Within the law enforcement community, unlike most other occupations, a unique bond exists among police officers. A strong sense of camaraderie prevails and police officers view themselves as a tight-knit family. Their profession exposes them to high risk and grave danger. Consequently, when a police officer is injured or killed in the line of duty the impact is profound, and its effect strikes to the core of their individuality and their role as police officers. A universal understanding exists among police that they are part of a brotherhood and, when something bad happens to an officer, they feel the concern, pain, sorrow, and grief that penetrate their world. Craig W. Floyd, Chairman and CEO of the National Law Enforcement Officers Memorial Fund recognizes, "While the number of officers killed in the line of duty has generally declined in recent years, the fact that one officer is killed every two-and-a half days in our country is a sober reminder that protecting our communities and safeguarding our democracy come at a heavy price."
- In 1998, a gunman killed United States Capitol Police Detective John Gibson and Private First Class Jacob Chestnut, while on duty at the United States Capitol.
- In August 2003, Montgomery County (MD) Police Officer Kyle Olinger made a routine traffic stop that changed his life. After pulling over a vehicle, he was shot on the scene and was left with a .32 caliber bullet lodged in his spine that resulted in him being paralyzed and in a wheelchair. He was told he would likely never walk again.
- In June 2005, Prince George's County (MD) Police Corporal Steven Gaughan was shot and killed following a routine traffic stop when he pursued a suspect on foot.
- In May 2006, Detective Vicky O. Armel and Master Police Officer Michael Garbarino of the Fairfax County (VA) Police Department were shot and killed in the parking lot of Sully station by a heavily armed 18-year-old, Michael Kelly, who subsequently killed himself.
In the above-described incidents, the officers are victims. However, police officers do not like to be labeled with this term. Joseph A. Rollo, Director of Psychological Services for the Prince George's County (MD) Police Department states, "Police abhor the sense of being a victim." He explains the notion of becoming a victim runs contrary to their profession and training that is geared towards taking control. Mr. Rollo says, "Where deadly force is used, we work to restore a sense of control. With police, it is a process that needs to happen more quickly, and it can extend to family members."
Mr. Rollo relates that police are stronger, recognize threats, and are more vigilant. He states, "When something breaks that down, it can be debilitating. They also rely on the notion of brotherhood/sisterhood to provide back up. When there is a threat to that, it challenges the notion they are invulnerable."
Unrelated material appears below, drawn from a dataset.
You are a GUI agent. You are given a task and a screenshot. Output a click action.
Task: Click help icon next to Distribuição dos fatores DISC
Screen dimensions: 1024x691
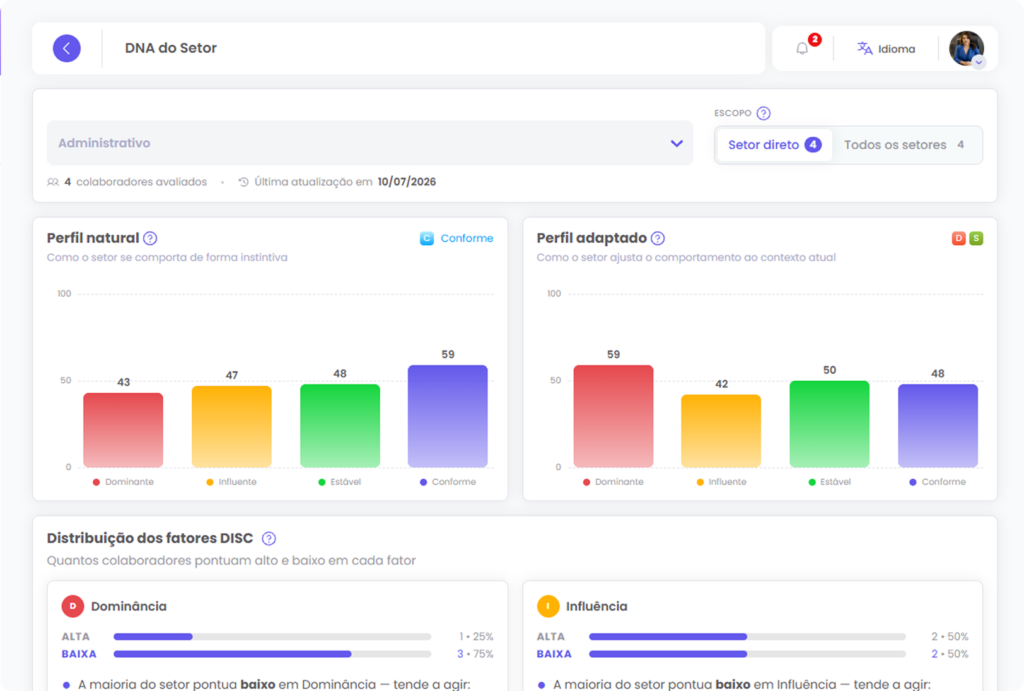(x=269, y=539)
Ms. Shirley Gibson, the Immediate Past President of Concerns of Police Survivors (COPS), concurs with Mr. Rollo concerning the fact that officers do not perceive themselves as victims. She states, "When shots are fired, they run towards gunfire--not away from it. Law enforcement is a calling that these men and women answer to and are so committed to that they would never doubt they could be there to take care of a situation." She acknowledges that the badge officers wear was, at one time, looked at as a shield but now is viewed as a target.
Former U. S. Capitol Police Chief and current U. S. Senate Sergeant-at-Arms, Terrance W. Gainer, also understands the critical issues that surround line of duty deaths. He states, "Police officers do not like to admit they are hurting" and he admits, "Nerves are pretty raw." Police chiefs face challenging times. Gainer states the key is having a command environment that permits sharing when an emergency is not taking place. He comments, "It doesn't all magically happen after an incident. It has to be a pattern of practice of the department."